Theorem 70.1 (Seifert-van Kampen theorem). Let $X=U \cup V$, where $U$ and $V$ are open in $X$; assume $U, V$, and $U \cap V$ are path connected; let $x_0 \in U \cap V$. Let $H$ be a group, and let $ \phi_1: \pi_1\left(U, x_0\right) \longrightarrow H \ \text { and } \ \phi_2: \pi_1\left(V, x_0\right) \longrightarrow H $ be homomorphisms. Let $i_1, i_2, j_1, j_2$ be the homomorphisms indicated in the following diagram, each induced by inclusion.

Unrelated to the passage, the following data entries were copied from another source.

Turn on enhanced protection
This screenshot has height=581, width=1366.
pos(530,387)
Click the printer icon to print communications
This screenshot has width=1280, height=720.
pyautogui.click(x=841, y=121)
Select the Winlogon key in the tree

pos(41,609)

If $\phi_1 \circ i_1=\phi_2 \circ i_2$, then there is a unique homomorphism $\Phi: \pi_1\left(X, x_0\right) \rightarrow H$ such that $\Phi \circ j_1=\phi_1$ and $\Phi \circ j_2=\phi_2$.
This theorem says that if $\phi_1$ and $\phi_2$ are arbitrary homomorphisms that are "compatible on $U \cap V$," then they induce a homomorphism of $\pi_1\left(X, x_0\right)$ into $H$.

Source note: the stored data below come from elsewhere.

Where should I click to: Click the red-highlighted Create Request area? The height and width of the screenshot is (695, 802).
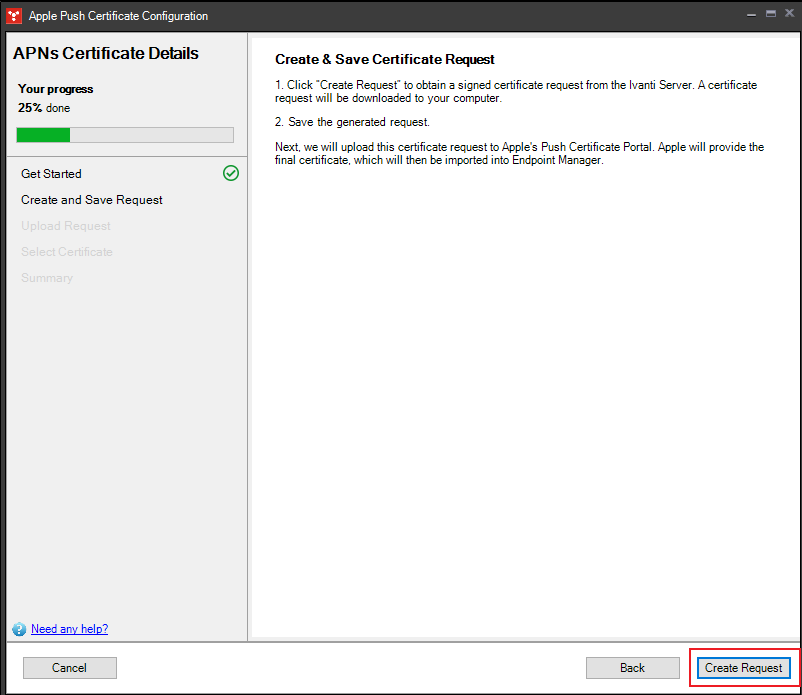743,667

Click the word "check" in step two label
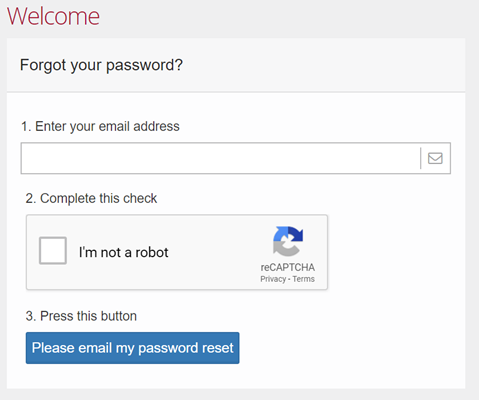click(x=140, y=198)
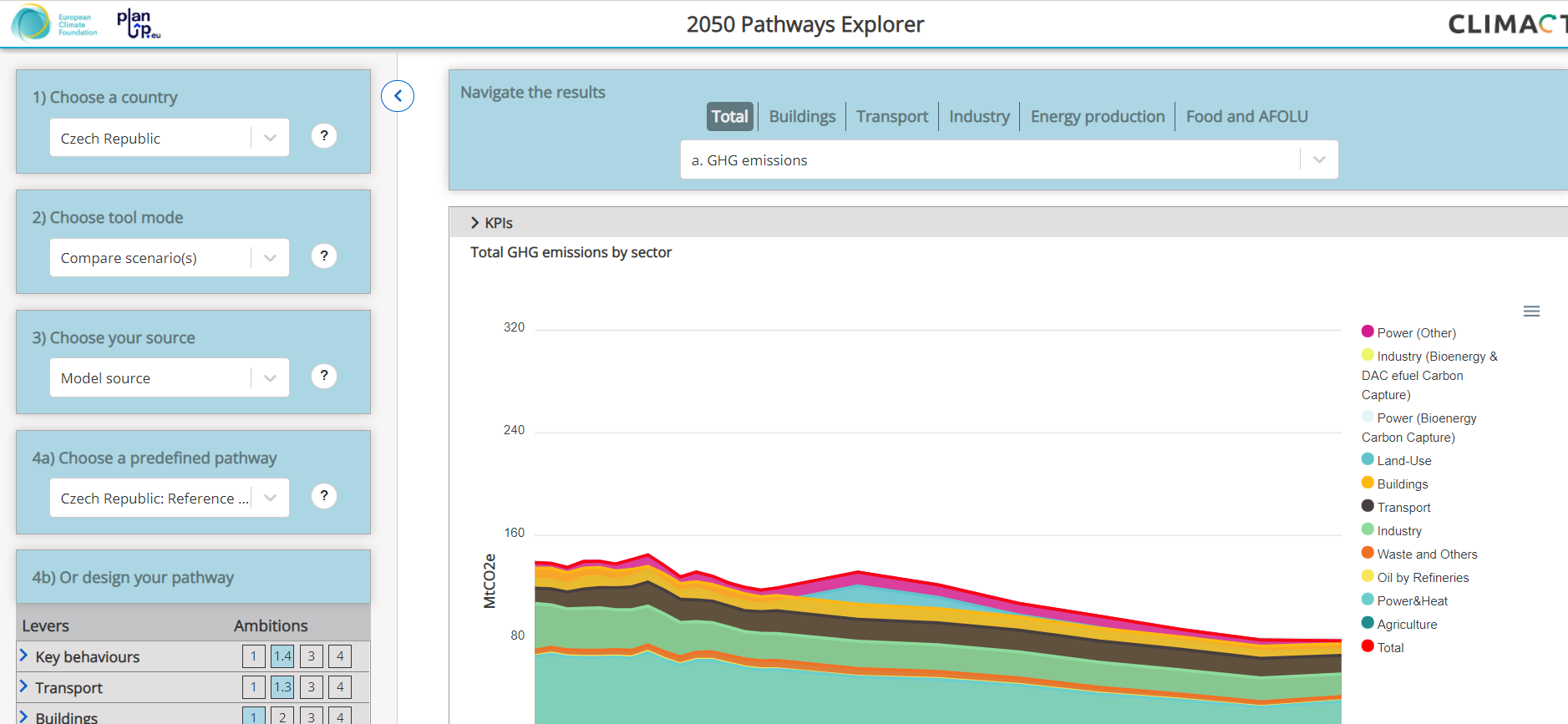Switch to the Buildings results tab
Image resolution: width=1568 pixels, height=724 pixels.
(801, 117)
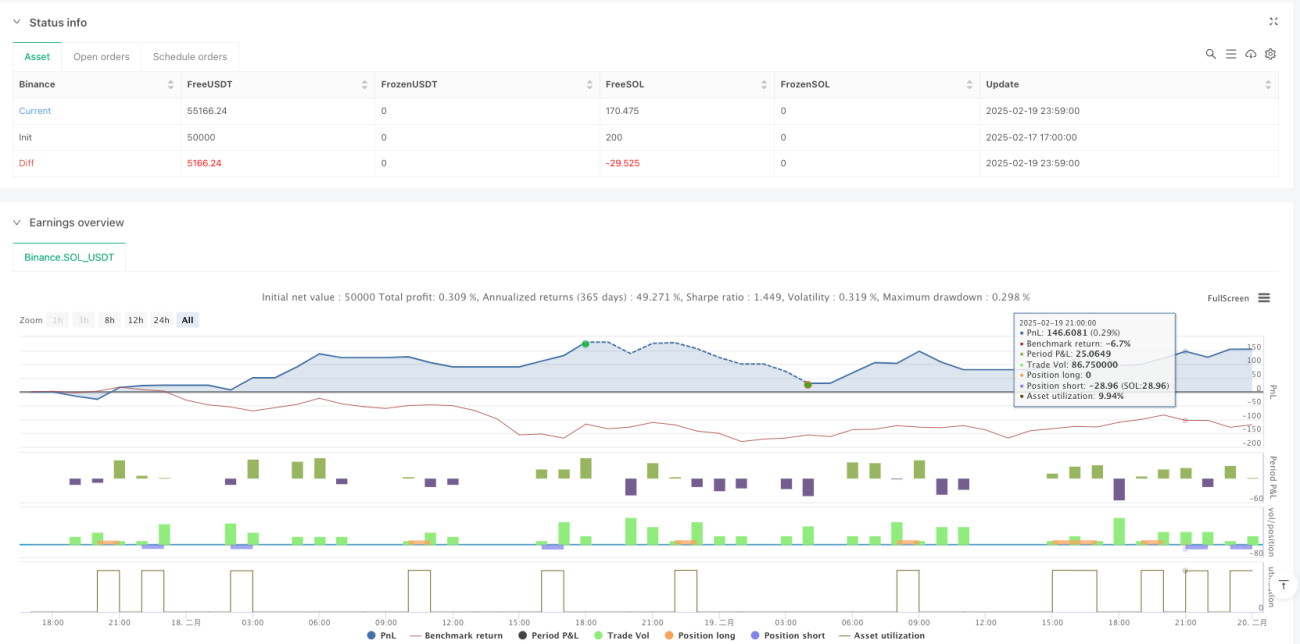Sort the Update column using sort arrows

[1270, 85]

Proof. Uniqueness is easy. Theorem 59.1 tells us that $\pi_1\left(X, x_0\right)$ is generated by the images of $j_1$ and $j_2$. The value of $\Phi$ on the generator $j_1\left(g_1\right)$ must equal $\phi_1\left(g_1\right)$, and its value on $j_2\left(g_2\right)$ must equal $\phi_2\left(g_2\right)$. Hence $\Phi$ is completely determined by $\phi_1$ and $\phi_2$. To show $\Phi$ exists is another matter!
Which by generating in theorem 59.1 it means :
given any loop $f$ in $X$ based at $x_0$, it is path homotopic to a product of the form $(g_1 * (g_2 * (\ldots * g_n)))$, where each $g_i$ is a loop in $X$ based at $x_0$ that lies either in $U$ or in $V$.
I don't see exatly why the value of $\Phi$ on the $j_1(g_1)$ must equal $\phi_1(g_1)$?
This is the obvious consequence of the property that $\Phi \circ j_k = \phi_k$ for $k = 1, 2$.
$\pi_1(X,x_0)$ is generated by the set $\Gamma = j_1(\pi_1(U,x_0)) \cup j_2(\pi_1(V,x_0))$. For each $g_1 \in \pi_1(U,x_0)$ we have $\Phi(j_1(g_1)) = (\Phi \circ j_1)(g_1) = \phi_1(g_1)$ and for each $g_2 \in \pi_1(V,x_0)$ we have $\Phi(j_2(g_2)) = (\Phi \circ j_2)(g_2) = \phi_2(g_2)$.
Hence $\Phi \mid_\Gamma$ is uniquely determined by $\phi_1$ ad $\phi_2$.